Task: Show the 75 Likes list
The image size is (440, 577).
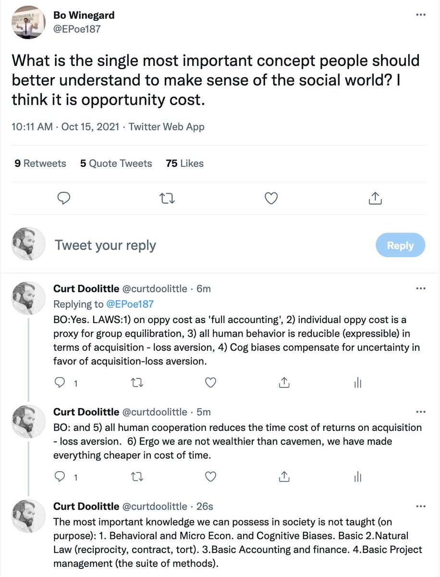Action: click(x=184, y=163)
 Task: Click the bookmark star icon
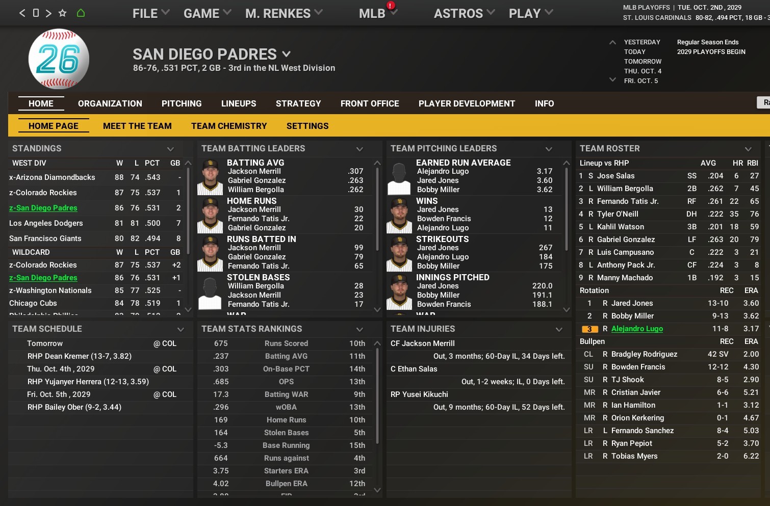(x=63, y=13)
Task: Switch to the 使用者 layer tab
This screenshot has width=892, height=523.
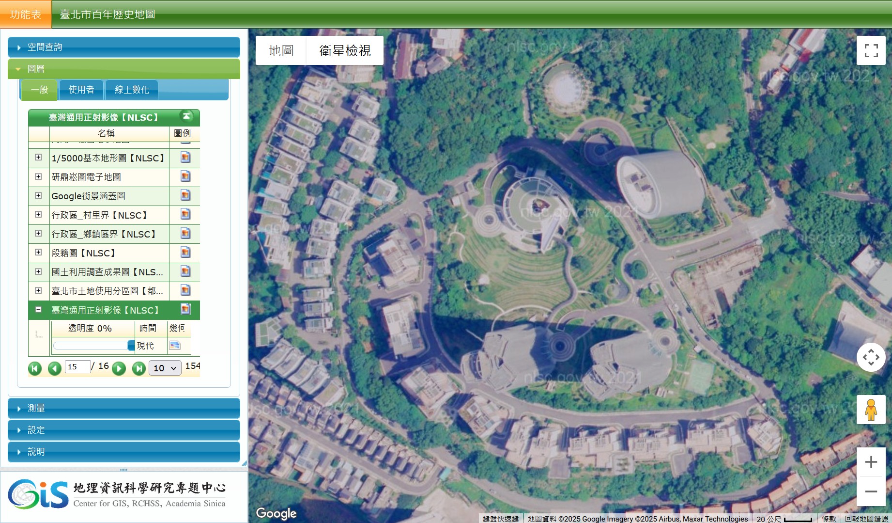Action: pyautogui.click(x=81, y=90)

> **Requirement**
Skip the pictures and transcribe the rest of the records exactly.

> **Response for this exercise**
Task: Show the 75 Likes list
The image size is (440, 577).
Action: click(x=184, y=163)
 Task: Click the bookmark star icon
(x=63, y=13)
Task: Switch to the 使用者 layer tab
This screenshot has width=892, height=523.
Action: pyautogui.click(x=81, y=90)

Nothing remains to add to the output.